» **WHAT THE TASK REQUIRES**
What you return must match the records below character for character, except that no picture appears.

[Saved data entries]
________________
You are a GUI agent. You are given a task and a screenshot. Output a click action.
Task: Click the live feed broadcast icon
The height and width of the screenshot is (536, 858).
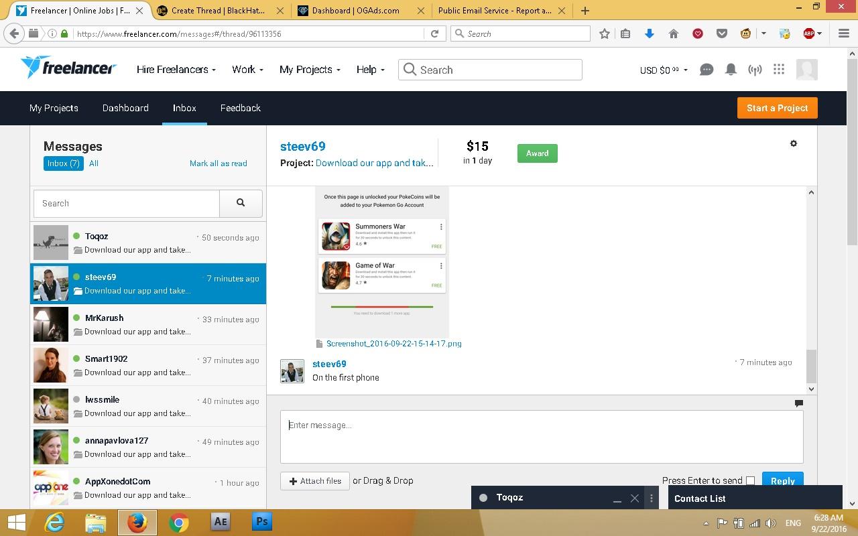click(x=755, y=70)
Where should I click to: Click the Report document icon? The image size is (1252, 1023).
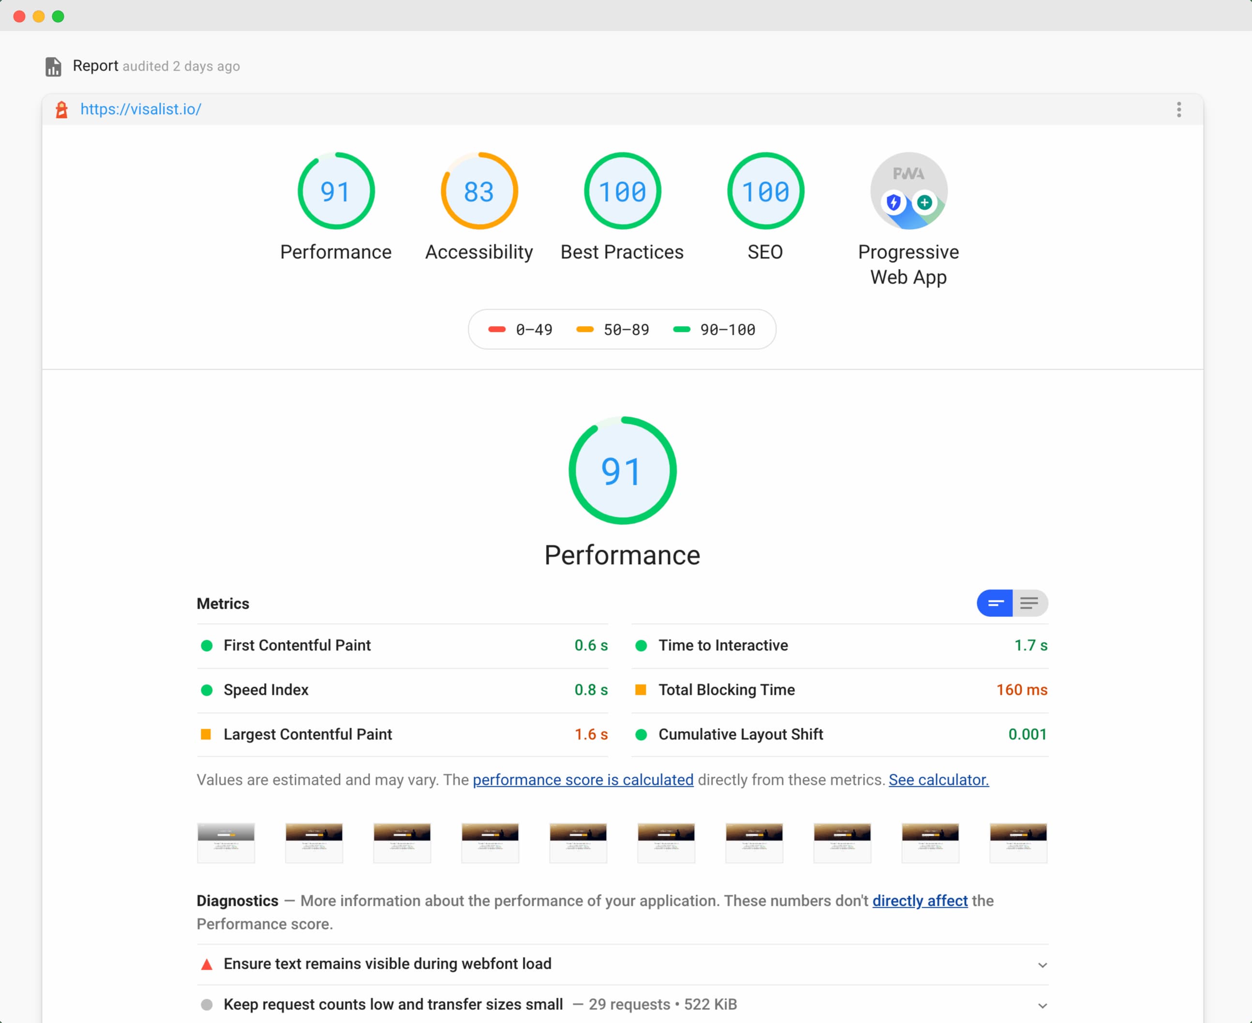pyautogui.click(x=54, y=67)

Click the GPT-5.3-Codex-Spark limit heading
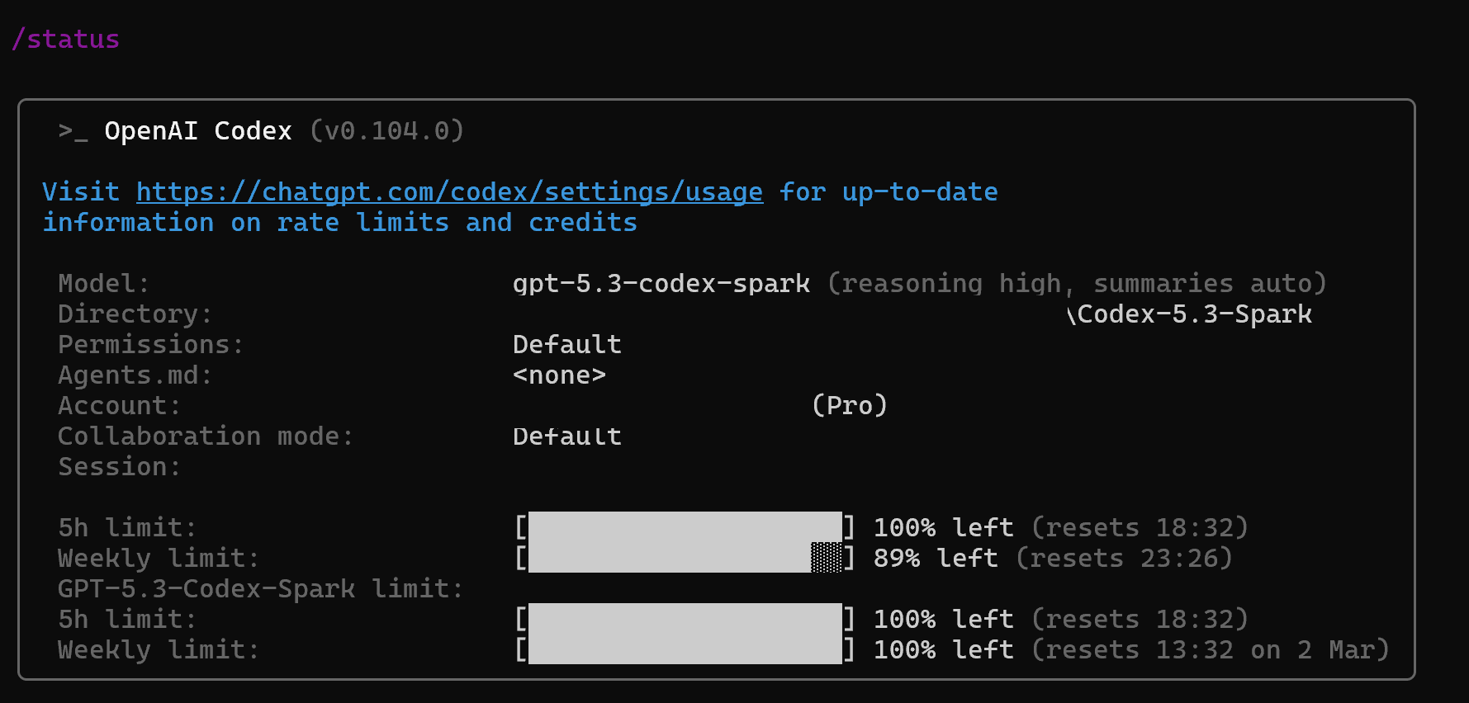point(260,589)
________________
» **PROBLEM SOLUTION**
You are a GUI agent. You are given a task and a screenshot. Output a click action.
Task: Click the live feed broadcast icon
The height and width of the screenshot is (536, 858).
click(x=755, y=70)
Where should I click to: Click the Report document icon? The image size is (1252, 1023).
pyautogui.click(x=54, y=67)

Click the GPT-5.3-Codex-Spark limit heading
point(260,589)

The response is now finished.